Faut-il être féministe pour s’indigner de l’oppression des femmes afghanes ? Cela regarde toutes les femmes, féministes ou non, et tous les hommes des pays occidentaux, mais aussi des pays majoritairement musulmans qui luttent contre le djihadisme. Or, le silence – ou l’indifférence – est international. En ce qui concerne la nouvelle génération de féministes, qui flirte avec le wokisme, nombre d’entre elles considèrent qu’elles partagent un même statut de victime avec les racisés, les musulmans et les minorités sexuelles. Il y a là une alliance implicite entre tous ceux et toutes celles qui se considèrent comme les victimes de l’homme blanc, occidental et colonisateur, suspecté de racisme et d’islamophobie. Les femmes des pays musulmans radicalisés en paient cher la note : l’absence de liberté et d’égalité. Leur sort n’est pas prioritaire.
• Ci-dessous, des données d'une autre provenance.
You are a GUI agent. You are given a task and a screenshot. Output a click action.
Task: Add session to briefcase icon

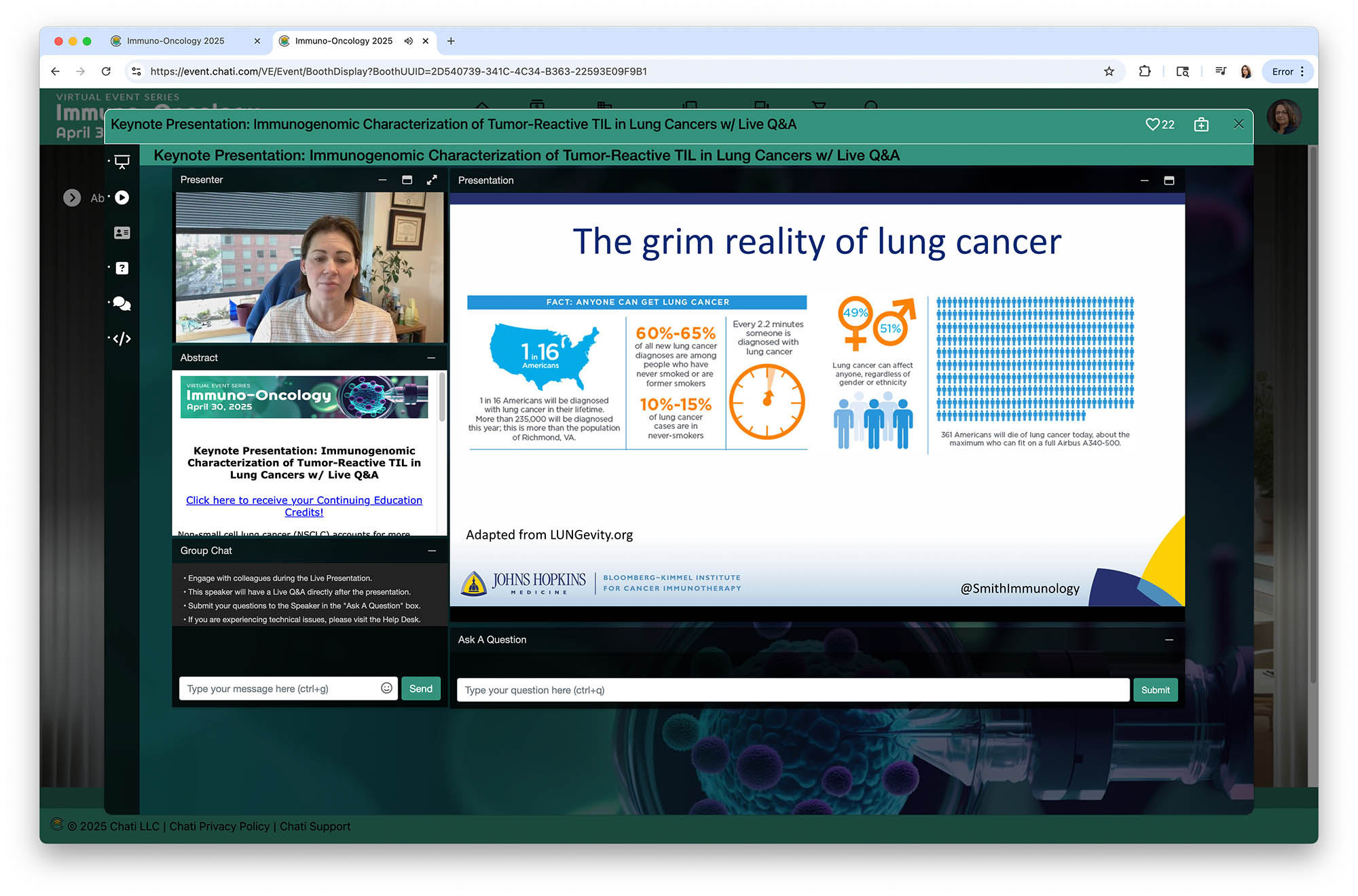pyautogui.click(x=1201, y=124)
Il y a déni et cécité. Cette trahison ne constitue-t-elle pas un recul pour toutes les femmes ?
Les grands médias de gauche ainsi que les députés de gauche restent muets. Au point que la plupart de nos concitoyens ont même ignoré qu’un militant islamiste fanatique a pu récemment appeler à l’intifada, à Paris et à Marseille, sous les applaudissements soutenus de son public. Il a aussi sommé les Français musulmans qui sont de « bons Français », attachés à nos lois et à la République, d’abandonner leurs convictions et de le rejoindre dans le combat contre les juifs ou les chrétiens. Des propalestiniens menacent la France, et le Nouveau Front populaire et ses adeptes restent silencieux. Ce mutisme ne signifie pas l’indifférence, mais la peur de devoir prendre des positions qui pourraient déplaire à leurs électeurs et à leurs lecteurs. Voilà à quelle lâcheté et à quelle hypocrisie la nouvelle gauche est réduite.
Peut-on parler d’apartheid sexuel pour l’Afghanistan ?
C’est pire qu’un apartheid sexuel. C’est l’une des plus grandes ignominies depuis les génocides des siècles derniers. On pourrait qualifier les talibans de « génocidaires de genre ». Les Afghanes ne sont plus traitées comme des êtres humains, mais réduites à une sorte de condition animale. Rien ne leur reste, sinon le devoir de faire des enfants et de nourrir leurs maîtres. Ce sont des ombres silencieuses, abandonnées de tous.
Que devrait faire la communauté internationale ?
Toutes les grandes organisations internationales – l’ONU, l’OMS, la Cour européenne des droits de l’homme et toutes les autres – ainsi que les associations d’aide aux victimes doivent ensemble déclencher un scandale international sans précédent. Détourner le regard de ce crime atroce nous sera reproché à tous dans quelque temps, et on ne pourra pas dire : « Je ne savais pas. » On n’a jamais vu une telle attaque des femmes en temps de paix et un tel silence des féministes.
Certains avaient parlé de « talibans inclusifs » lors de la prise de Kaboul en août 2021.
Je ne sais pas qui a inventé cette formule, mais elle devait bien arranger les Américains qui ont fui comme des voleurs. Je serais étonnée que les talibans connaissent même la signification du mot inclusion, si à la mode en Occident.
Cette indifférence est-elle une capitulation ?
Le sort des Afghanes et des Iraniennes n’intéresse que très peu de monde. On se contente de déplorer leur condition et on passe à autre chose, comme si ces pays étaient destinés à rester sous la botte des talibans et des mollahs pour l’éternité. Or, si les Iraniennes ont toujours eu accès au savoir, je n’oublie pas qu’après la dernière guerre mondiale l’université de Kaboul ouvrait ses portes aux femmes. J’ai encore en tête la photo d’étudiantes habillées à la mode occidentale, posant en souriant au photographe. Le désintérêt des Occidentaux pour elles n’est pas une capitulation, c’est tout simplement l’application à l’international du principe individualiste qui régit dorénavant notre vie, à savoir le « moi d’abord » et le « nous d’abord ». Ce qui est vrai pour les femmes afghanes l’est aussi à l’égard de l’Ukraine.